The crackling skin scented with truffles is so good you won’t have second thoughts about popping a golden piece into your mouth. A spatchcocked chicken cooks faster than a trussed chicken so take care not to overcook it.
1. Preheat the oven to 425 degrees F.
2. Spatchcock the chicken by cutting down the back along the spine with a pair of sharp poultry shears. Spread the back of the chicken apart and press down on the breastbone to flatten.
3. Slice the onions in thin wedges and arrange evenly in the bottom of a roasting pan. Place the thyme sprigs on top of the onions, dot with the butter and sprinkle with 1 teaspoon of truffle salt and a few grinds of black pepper.
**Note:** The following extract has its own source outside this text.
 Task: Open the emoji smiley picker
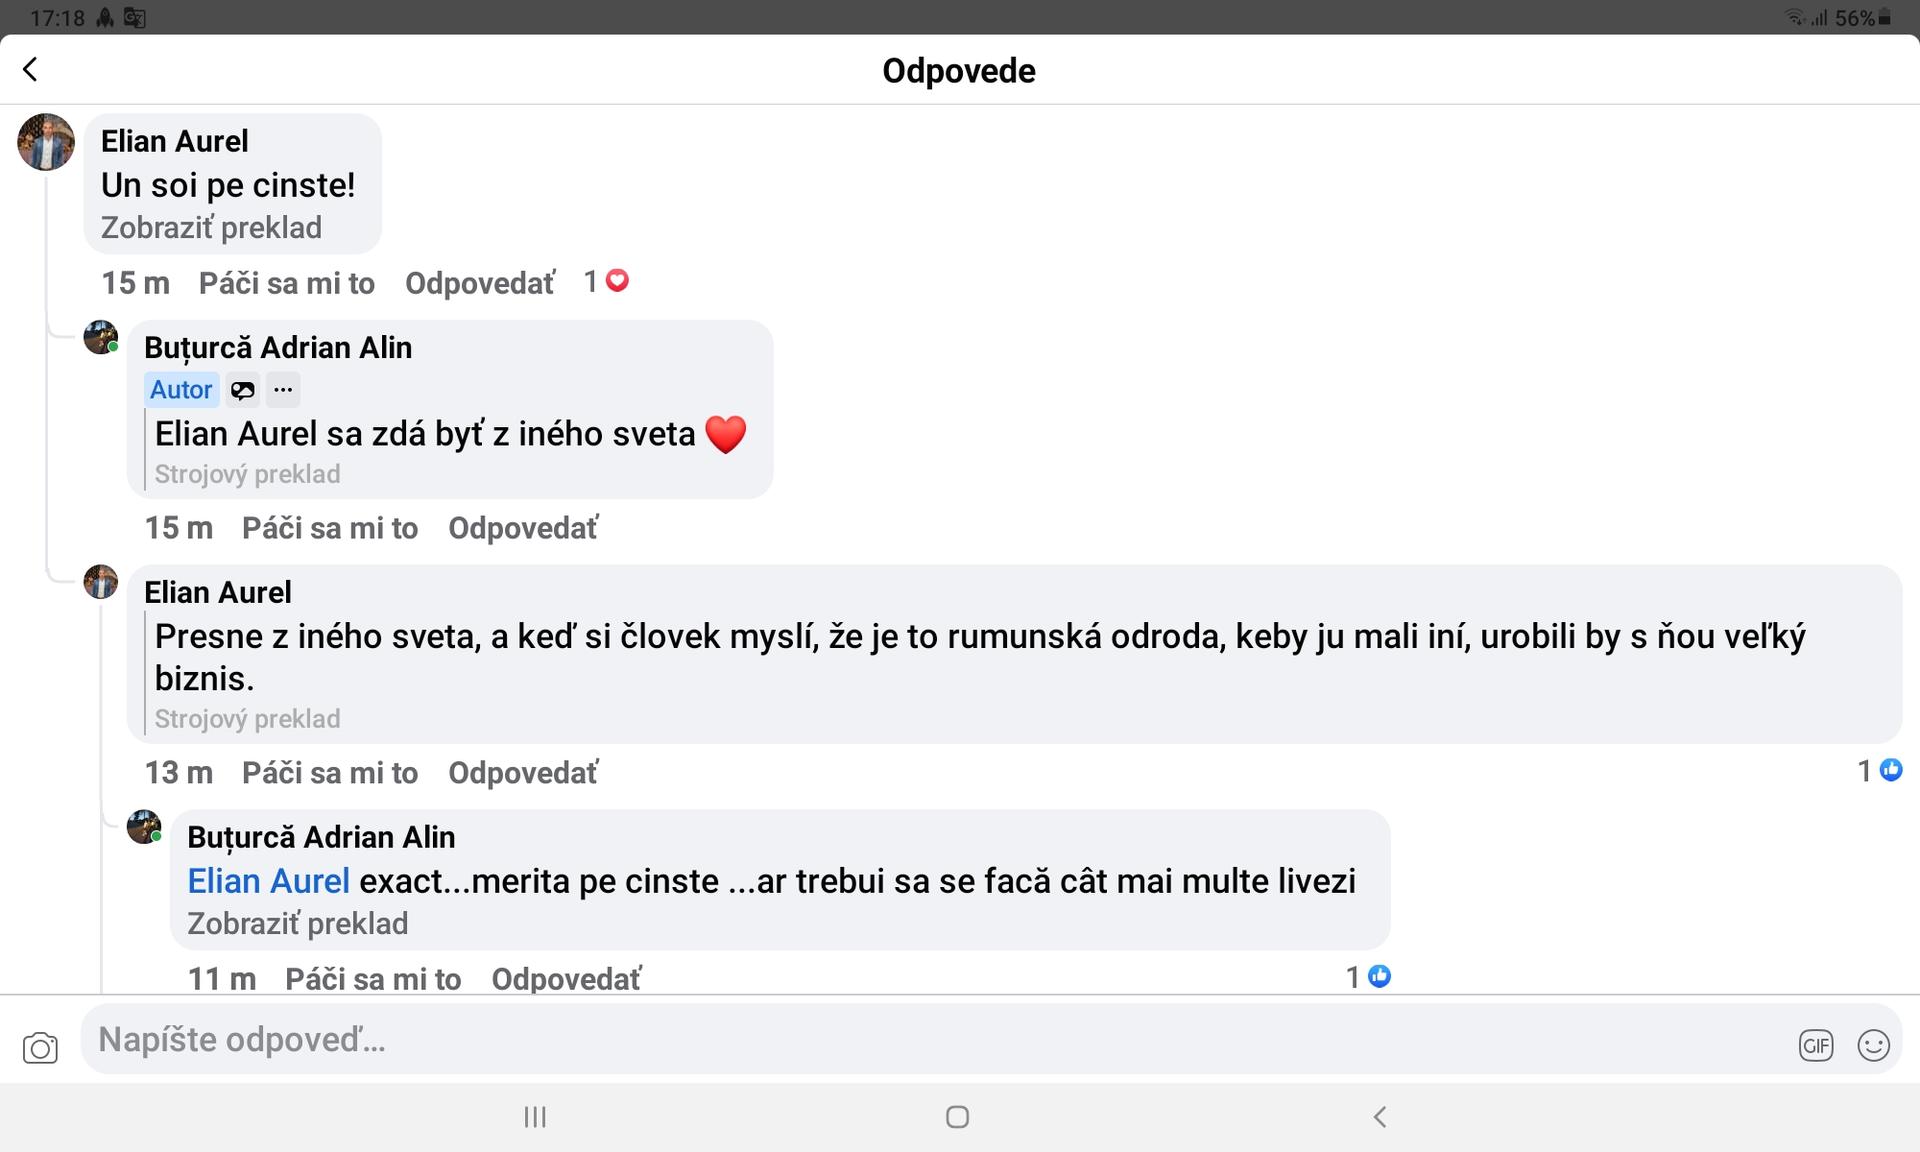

4. Season the chicken on the back and front with truffle salt and black pepper. Place it breast side up on top of the onions and drizzle with extra virgin olive oil. Place the pan in the preheated oven and roast for 1 hour and 10 minutes until the juices run clear when the thigh of the chicken is poked with a sharp knife. Remove the chicken to a serving plate and let it rest for 10 to 15 minutes.
5. While the chicken is resting, skim the fat from the roasting pan and discard. Add the wine to the pan. Bring the juices to a boil, reduce the heat and simmer for 5 minutes. Season to taste and serve the juices on the side.